Stored data:
________________

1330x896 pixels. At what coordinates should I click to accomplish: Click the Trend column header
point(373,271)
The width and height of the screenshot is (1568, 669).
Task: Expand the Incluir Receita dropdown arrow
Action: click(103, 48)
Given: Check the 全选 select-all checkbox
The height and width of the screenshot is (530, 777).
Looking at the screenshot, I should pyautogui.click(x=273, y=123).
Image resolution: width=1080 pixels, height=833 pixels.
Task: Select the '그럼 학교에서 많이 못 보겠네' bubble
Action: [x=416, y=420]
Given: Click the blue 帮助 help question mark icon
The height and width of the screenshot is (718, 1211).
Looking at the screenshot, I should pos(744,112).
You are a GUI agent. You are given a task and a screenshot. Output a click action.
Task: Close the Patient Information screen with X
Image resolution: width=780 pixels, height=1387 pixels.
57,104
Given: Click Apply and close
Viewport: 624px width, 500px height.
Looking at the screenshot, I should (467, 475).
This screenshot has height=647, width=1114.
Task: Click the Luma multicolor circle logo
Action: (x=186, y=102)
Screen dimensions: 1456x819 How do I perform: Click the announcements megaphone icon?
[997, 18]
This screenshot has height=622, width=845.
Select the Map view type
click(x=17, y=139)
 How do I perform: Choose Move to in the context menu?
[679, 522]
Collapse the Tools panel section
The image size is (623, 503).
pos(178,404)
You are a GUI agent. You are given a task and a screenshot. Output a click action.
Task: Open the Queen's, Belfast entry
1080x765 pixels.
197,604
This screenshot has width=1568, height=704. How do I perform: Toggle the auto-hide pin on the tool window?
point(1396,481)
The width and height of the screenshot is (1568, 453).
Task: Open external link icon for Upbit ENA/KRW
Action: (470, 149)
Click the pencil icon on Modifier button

________________

▸ CHALLENGE
Can you return every one of the lines above, unchanged and in the same order?

▸ IN RESPONSE
1330x896 pixels. At what coordinates should I click to accomplish: Click the Trend column header
point(373,271)
The width and height of the screenshot is (1568, 669).
Task: Expand the Incluir Receita dropdown arrow
Action: click(103, 48)
Given: Check the 全选 select-all checkbox
The height and width of the screenshot is (530, 777).
Looking at the screenshot, I should pyautogui.click(x=273, y=123).
Image resolution: width=1080 pixels, height=833 pixels.
Task: Select the '그럼 학교에서 많이 못 보겠네' bubble
Action: [x=416, y=420]
Given: Click the blue 帮助 help question mark icon
The height and width of the screenshot is (718, 1211).
Looking at the screenshot, I should pos(744,112).
You are a GUI agent. You are given a task and a screenshot. Output a click action.
Task: Close the Patient Information screen with X
Image resolution: width=780 pixels, height=1387 pixels.
57,104
Given: Click Apply and close
Viewport: 624px width, 500px height.
Looking at the screenshot, I should (467, 475).
This screenshot has height=647, width=1114.
Task: Click the Luma multicolor circle logo
Action: (x=186, y=102)
Screen dimensions: 1456x819 How do I perform: Click the announcements megaphone icon?
[997, 18]
This screenshot has height=622, width=845.
Select the Map view type
click(x=17, y=139)
 How do I perform: Choose Move to in the context menu?
[679, 522]
Collapse the Tools panel section
The image size is (623, 503).
pos(178,404)
You are a GUI agent. You are given a task and a screenshot. Output a click action.
Task: Open the Queen's, Belfast entry
1080x765 pixels.
197,604
This screenshot has width=1568, height=704. How do I perform: Toggle the auto-hide pin on the tool window?
point(1396,481)
The width and height of the screenshot is (1568, 453).
Task: Open external link icon for Upbit ENA/KRW
Action: (470, 149)
Click the pencil icon on Modifier button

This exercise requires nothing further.